Saturday, February 05, 2005

Forensics

It's a funny thing about getting older. You still have the same feelings, but they're kind of muted. In my 20's this infatuation would probably have brought me to a condition of utter despair, whereas these days I can take a more detached view. Not that I couldn't always be ironically amused by my own feelings, but it's the difference between watching someone get battered by waves and seeing them entirely swept away. Of course, already having a stable relationship elsewhere probably helps a great deal. Who knows what sorry state I'd be in if I was single?

Still whiling away the time, I'll just note down the external evidence I've gathered as opposed to the internal.

Perhaps 18 months back I saw her deep in conversation with a colleague, Ted, on the office stairs. I immediately had an intuition that there was something intimate going on and they'd gone out there to look for some privacy. (Incidentally, I found out just before Xmas that Ted's wife has recently left him) Then after our second lunch date I had a look at her online diary and found she'd been having lunch every few weeks with the Technical Manager, Bob. I have a feeling based on some years of observation that Bob is something of a ladies' man, and I suspect that lunch with him would be a prelude to something else. I checked his online diary and found the entry "Lunch with Indira - how about that!" which made me smile. Then there was the rather polished way she arranged to meet outside, and returned to the office through a separate door, the first time we went out for lunch. "She's done this before", I thought.
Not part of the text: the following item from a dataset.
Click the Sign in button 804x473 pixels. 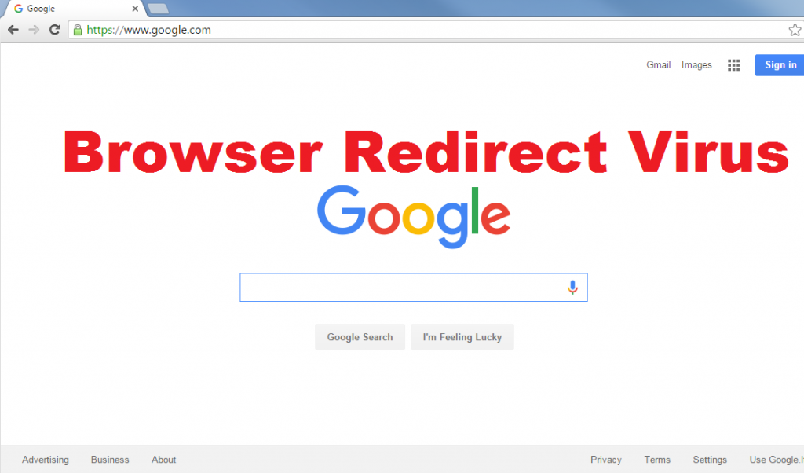point(780,65)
So I'm expecting any relationship which might develop to be considerably more important to me than it is to her. I can do that. I've had a certain amount of prior experience after all. Just so long as I know where I am it will be OK. Trouble only tends to arise when you think you're in one sort of relationship and it turns out to be another.

Having said all that, I'm finding it very hard to stop thinking about her, and this is probably best avoided. I can be distracted as long as I'm doing something involving, watching TV or whatever, but any time I'm in repose my thoughts turn back to her in a fashion which is very nearly obsessive. Perhaps I should take Madame's sister out to the opera again after all, to try and diffuse my interest a bit. If she'll come.

Back in the real world, it's Saturday, I'm about to start the final coat of paint on the spare room floor, after which I need to paint the skirting, the window frames, clean the walls of the smudges the heating installers made on them and then start moving my possessions from what will be my room into the spare room so that I can decorate my room.

I went to the National Film Theatre to see "Harry and Tonto" this week - a 70's film by Paul Mazursky about an old man and his cat travelling across the USA, with gentle shades of the Odyssey and King Lear. This was a real treat, relaxed, funny, and sentimental in a good way. The kind of film that Hollywood used to do so well before it got seduced into accountant-driven simple-minded blockbusters. The NFT is running a two month season of films from this period. While it's tempting to go and see "Taxi Driver" again for the umpteenth time, it's probably more interesting to explore films I've never seen before.